**Requirement**: An acceptable answer repeats exactly the line with "This screenshot has height=819, width=1456." and each line after it through the end of the entries, and includes nothing else.

___ Exercise input ___

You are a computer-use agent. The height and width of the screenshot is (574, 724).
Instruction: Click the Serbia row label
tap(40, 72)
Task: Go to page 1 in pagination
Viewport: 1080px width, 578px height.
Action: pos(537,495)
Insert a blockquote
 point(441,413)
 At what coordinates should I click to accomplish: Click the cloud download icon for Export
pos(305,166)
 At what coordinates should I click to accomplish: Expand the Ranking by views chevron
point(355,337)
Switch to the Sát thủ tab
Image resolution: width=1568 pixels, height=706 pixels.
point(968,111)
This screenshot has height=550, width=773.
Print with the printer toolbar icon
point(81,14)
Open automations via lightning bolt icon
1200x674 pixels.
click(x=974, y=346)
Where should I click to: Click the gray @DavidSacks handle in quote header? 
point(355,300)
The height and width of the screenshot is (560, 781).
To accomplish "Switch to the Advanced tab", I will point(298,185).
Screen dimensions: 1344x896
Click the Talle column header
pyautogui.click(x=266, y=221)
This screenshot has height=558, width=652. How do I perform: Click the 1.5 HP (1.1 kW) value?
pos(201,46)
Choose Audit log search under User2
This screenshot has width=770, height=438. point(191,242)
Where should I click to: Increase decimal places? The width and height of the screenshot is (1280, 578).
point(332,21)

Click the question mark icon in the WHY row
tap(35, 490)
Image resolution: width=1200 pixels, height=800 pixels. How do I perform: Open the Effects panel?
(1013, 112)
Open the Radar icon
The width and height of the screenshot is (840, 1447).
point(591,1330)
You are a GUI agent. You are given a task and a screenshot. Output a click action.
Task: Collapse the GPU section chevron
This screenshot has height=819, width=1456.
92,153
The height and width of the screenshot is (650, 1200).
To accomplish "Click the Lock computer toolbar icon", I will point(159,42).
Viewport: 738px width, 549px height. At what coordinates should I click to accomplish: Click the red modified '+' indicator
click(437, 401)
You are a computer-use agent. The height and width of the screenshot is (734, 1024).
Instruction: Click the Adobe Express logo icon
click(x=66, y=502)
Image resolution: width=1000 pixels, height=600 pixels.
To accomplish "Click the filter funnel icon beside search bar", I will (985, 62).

___

**Solution to this task**:
This screenshot has height=819, width=1456.
92,153
The height and width of the screenshot is (650, 1200).
To accomplish "Click the Lock computer toolbar icon", I will point(159,42).
Viewport: 738px width, 549px height. At what coordinates should I click to accomplish: Click the red modified '+' indicator
click(437, 401)
You are a computer-use agent. The height and width of the screenshot is (734, 1024).
Instruction: Click the Adobe Express logo icon
click(x=66, y=502)
Image resolution: width=1000 pixels, height=600 pixels.
To accomplish "Click the filter funnel icon beside search bar", I will (985, 62).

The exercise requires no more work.